Latrell Sprewell was at courtside in Milwaukee on Sunday and the presence of the former Knick gave us a chance to raid the memory file for some reassuring news about the current squad.
When Sprewell came to New York in 1999, the team struggled so much during the regular season that it squeezed into the final playoff spot by a game.
Once in the playoffs, the struggles disappeared and the Knicks played nearly flawless basketball to make a run all the way to the NBA Finals where they were outclassed by a much better Spurs team.
That's the kind of miraculous turnaround we're clinging to after watching the Knicks lose two more games to dead-end opposition over the weekend.
Friday's loss to the Pistons featured a blown 10-point lead in the third quarter and Sunday's debacle in Milwaukee started with a nine-point first quarter that put the Knicks in a 23-point hole.
They came back to make a game of it and outplayed the Bucks for the final 36 minutes, which is about as meaningful as serving a roast chicken on beautiful china after overcooking it past the point of being edible.
And on Spike Lee's birthday, of all days.
As Spike would tell you, the big problem with the 1999 analogy is that those Knicks played hard every single night. This year's edition isn't blessed with that kind of work ethic.
"For everyone to get 100 percent on the same page, it might take next season," Anthony said. "But right now, in this short period of time, we've just got to come together as a unit. As far as everybody gelling and the chemistry and clicking to where we want to be at, it's going to take some time."
The first step would be for this team to find some kind of identity other than "low effort team that only bothers to show up and play hard when there's a good team on the other side of the floor."
The offense has been productive, but it has also become much less fluid than it was when it was strictly a Mike D'Antoni operation. It's slower, it's more reliant on jumpers and outages seem to occur a lot more frequently.

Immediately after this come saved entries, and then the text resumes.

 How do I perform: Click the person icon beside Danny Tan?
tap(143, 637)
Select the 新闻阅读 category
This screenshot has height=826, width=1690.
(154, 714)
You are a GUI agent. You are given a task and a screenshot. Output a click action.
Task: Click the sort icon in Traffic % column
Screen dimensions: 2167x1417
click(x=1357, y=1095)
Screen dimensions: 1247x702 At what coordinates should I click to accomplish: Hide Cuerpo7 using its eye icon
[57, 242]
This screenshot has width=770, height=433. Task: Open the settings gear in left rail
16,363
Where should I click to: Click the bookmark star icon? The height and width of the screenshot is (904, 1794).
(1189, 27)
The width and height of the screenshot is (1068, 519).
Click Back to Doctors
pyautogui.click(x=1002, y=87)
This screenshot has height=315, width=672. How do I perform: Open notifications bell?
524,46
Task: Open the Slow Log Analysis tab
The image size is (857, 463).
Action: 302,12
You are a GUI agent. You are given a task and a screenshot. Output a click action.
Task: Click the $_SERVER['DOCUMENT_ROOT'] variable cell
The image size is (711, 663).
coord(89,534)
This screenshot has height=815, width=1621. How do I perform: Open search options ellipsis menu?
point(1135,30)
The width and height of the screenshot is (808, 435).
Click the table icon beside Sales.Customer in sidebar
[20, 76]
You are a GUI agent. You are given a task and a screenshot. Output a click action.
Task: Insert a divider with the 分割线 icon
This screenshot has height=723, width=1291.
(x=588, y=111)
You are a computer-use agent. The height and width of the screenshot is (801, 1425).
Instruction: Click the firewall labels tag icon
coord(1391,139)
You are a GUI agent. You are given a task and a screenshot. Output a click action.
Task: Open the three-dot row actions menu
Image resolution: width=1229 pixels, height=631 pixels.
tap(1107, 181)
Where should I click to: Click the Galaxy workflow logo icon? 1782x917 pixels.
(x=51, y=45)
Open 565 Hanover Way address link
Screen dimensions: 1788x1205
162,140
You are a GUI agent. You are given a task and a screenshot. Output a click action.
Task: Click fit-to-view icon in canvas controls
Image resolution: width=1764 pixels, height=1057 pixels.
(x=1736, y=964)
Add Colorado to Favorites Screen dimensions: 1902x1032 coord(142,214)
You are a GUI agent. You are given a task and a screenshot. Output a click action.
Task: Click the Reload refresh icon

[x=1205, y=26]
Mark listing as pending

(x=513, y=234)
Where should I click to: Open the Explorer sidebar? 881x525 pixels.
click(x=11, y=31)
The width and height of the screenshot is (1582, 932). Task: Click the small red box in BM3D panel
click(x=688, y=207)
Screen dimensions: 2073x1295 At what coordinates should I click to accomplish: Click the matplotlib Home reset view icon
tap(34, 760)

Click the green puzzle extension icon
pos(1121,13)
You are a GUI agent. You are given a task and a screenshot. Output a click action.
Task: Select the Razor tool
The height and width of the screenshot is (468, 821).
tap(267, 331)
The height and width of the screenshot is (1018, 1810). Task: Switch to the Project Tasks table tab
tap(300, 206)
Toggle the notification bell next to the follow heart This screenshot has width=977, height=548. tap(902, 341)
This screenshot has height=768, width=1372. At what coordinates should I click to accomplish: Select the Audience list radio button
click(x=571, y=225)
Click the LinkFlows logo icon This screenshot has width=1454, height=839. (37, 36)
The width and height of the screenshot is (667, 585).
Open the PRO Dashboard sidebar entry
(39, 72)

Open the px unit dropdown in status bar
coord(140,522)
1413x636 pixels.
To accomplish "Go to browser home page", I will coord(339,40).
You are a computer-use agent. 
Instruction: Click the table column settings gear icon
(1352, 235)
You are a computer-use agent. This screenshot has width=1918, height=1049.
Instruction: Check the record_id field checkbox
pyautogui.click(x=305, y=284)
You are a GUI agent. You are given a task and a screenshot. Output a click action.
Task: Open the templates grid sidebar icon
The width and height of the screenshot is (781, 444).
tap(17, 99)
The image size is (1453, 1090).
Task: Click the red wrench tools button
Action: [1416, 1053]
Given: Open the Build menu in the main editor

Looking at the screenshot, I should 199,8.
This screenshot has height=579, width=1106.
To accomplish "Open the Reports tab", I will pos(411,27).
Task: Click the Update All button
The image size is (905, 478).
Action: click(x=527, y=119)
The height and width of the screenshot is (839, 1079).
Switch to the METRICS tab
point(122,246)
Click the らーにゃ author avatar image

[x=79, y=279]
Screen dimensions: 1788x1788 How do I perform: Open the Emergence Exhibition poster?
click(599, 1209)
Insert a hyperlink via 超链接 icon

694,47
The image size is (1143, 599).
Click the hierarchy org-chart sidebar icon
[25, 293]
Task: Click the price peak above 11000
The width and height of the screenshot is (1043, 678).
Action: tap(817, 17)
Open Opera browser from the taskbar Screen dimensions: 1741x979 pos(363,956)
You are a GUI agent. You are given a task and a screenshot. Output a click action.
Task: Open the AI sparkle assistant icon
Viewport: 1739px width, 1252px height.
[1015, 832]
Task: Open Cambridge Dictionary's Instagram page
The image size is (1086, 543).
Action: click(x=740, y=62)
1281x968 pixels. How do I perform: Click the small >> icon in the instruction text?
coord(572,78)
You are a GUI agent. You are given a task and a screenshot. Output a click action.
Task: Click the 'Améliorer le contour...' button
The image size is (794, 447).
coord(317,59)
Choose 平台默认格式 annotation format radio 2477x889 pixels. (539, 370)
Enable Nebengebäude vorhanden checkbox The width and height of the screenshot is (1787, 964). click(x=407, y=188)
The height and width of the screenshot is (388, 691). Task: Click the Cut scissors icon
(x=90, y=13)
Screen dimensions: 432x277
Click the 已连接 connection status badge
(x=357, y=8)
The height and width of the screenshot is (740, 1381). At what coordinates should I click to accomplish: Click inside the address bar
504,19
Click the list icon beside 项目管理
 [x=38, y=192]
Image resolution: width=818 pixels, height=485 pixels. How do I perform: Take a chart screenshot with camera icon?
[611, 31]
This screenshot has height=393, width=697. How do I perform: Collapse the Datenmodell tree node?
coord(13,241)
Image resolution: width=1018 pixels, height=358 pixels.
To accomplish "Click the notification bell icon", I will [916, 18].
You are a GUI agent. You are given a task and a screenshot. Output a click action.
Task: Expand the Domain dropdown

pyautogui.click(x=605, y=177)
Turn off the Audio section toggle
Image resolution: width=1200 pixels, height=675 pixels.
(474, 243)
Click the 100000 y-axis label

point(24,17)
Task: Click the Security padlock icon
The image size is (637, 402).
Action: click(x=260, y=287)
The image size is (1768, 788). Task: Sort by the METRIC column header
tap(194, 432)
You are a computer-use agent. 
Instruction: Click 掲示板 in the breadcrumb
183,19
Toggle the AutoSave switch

It's never easy to ingratiate a bunch of new players on the fly, but it's still hard to understand why the Knicks look like a pick-up team that met five minutes before the tip every single night.
Some of that has to fall on D'Antoni. It's up to the coach to have his team prepared for battle and the Knicks are consistently losing on that front.
He makes changes on a whim and then changes course 180 degrees.
Sunday's entry on that front was starting Shelden Williams after not playing him in more than a week and then pulling an obviously rusty Williams after six minutes and never returning him to the floor.
That's either the work of a desperate man or a madman and neither one does the Knicks any favors.
The Knicks fell into seventh place with Sunday's loss, and the Sixers, who passed them in the standings, are their polar opposite.
Philly has less talent, but they play hard every minute of every night and Doug Collins has found ways to squeeze wins from the team on a regular basis.
There's something to be learned from that, but don't expect to see the lessons pay off until next year.